▶ [INSTRUCTIONS FOR THE TASK]: Return the records below character for character.

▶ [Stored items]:
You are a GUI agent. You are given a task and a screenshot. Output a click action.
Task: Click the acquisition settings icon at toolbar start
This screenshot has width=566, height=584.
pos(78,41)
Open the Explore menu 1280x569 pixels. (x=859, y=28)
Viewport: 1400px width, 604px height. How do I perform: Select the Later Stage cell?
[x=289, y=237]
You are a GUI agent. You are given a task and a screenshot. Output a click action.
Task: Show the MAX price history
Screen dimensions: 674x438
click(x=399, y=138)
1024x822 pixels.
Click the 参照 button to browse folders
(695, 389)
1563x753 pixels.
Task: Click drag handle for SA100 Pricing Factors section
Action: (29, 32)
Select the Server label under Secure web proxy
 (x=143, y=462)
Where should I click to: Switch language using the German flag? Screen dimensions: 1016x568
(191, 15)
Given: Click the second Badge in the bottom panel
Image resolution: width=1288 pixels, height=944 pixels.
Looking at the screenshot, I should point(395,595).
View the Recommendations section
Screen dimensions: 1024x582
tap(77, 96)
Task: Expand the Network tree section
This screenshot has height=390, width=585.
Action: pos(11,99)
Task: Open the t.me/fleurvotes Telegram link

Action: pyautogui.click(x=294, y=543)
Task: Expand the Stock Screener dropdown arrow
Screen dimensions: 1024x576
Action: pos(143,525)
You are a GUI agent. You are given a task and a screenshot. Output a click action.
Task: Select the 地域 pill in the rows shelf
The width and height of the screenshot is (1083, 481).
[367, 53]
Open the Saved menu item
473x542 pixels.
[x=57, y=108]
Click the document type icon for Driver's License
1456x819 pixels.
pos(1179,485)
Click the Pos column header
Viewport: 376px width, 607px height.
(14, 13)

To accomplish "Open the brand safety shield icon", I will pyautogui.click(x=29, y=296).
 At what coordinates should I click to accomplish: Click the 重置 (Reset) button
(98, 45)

▶ [RESULT]:
You are a GUI agent. You are given a task and a screenshot. Output a click action.
Task: Click the acquisition settings icon at toolbar start
This screenshot has width=566, height=584.
pos(78,41)
Open the Explore menu 1280x569 pixels. (x=859, y=28)
Viewport: 1400px width, 604px height. How do I perform: Select the Later Stage cell?
[x=289, y=237]
You are a GUI agent. You are given a task and a screenshot. Output a click action.
Task: Show the MAX price history
Screen dimensions: 674x438
click(x=399, y=138)
1024x822 pixels.
Click the 参照 button to browse folders
(695, 389)
1563x753 pixels.
Task: Click drag handle for SA100 Pricing Factors section
Action: (29, 32)
Select the Server label under Secure web proxy
 (x=143, y=462)
Where should I click to: Switch language using the German flag? Screen dimensions: 1016x568
(191, 15)
Given: Click the second Badge in the bottom panel
Image resolution: width=1288 pixels, height=944 pixels.
Looking at the screenshot, I should point(395,595).
View the Recommendations section
Screen dimensions: 1024x582
tap(77, 96)
Task: Expand the Network tree section
This screenshot has height=390, width=585.
Action: pos(11,99)
Task: Open the t.me/fleurvotes Telegram link

Action: pyautogui.click(x=294, y=543)
Task: Expand the Stock Screener dropdown arrow
Screen dimensions: 1024x576
Action: pos(143,525)
You are a GUI agent. You are given a task and a screenshot. Output a click action.
Task: Select the 地域 pill in the rows shelf
The width and height of the screenshot is (1083, 481).
[367, 53]
Open the Saved menu item
473x542 pixels.
[x=57, y=108]
Click the document type icon for Driver's License
1456x819 pixels.
pos(1179,485)
Click the Pos column header
Viewport: 376px width, 607px height.
(14, 13)

To accomplish "Open the brand safety shield icon", I will pyautogui.click(x=29, y=296).
 At what coordinates should I click to accomplish: Click the 重置 (Reset) button
(98, 45)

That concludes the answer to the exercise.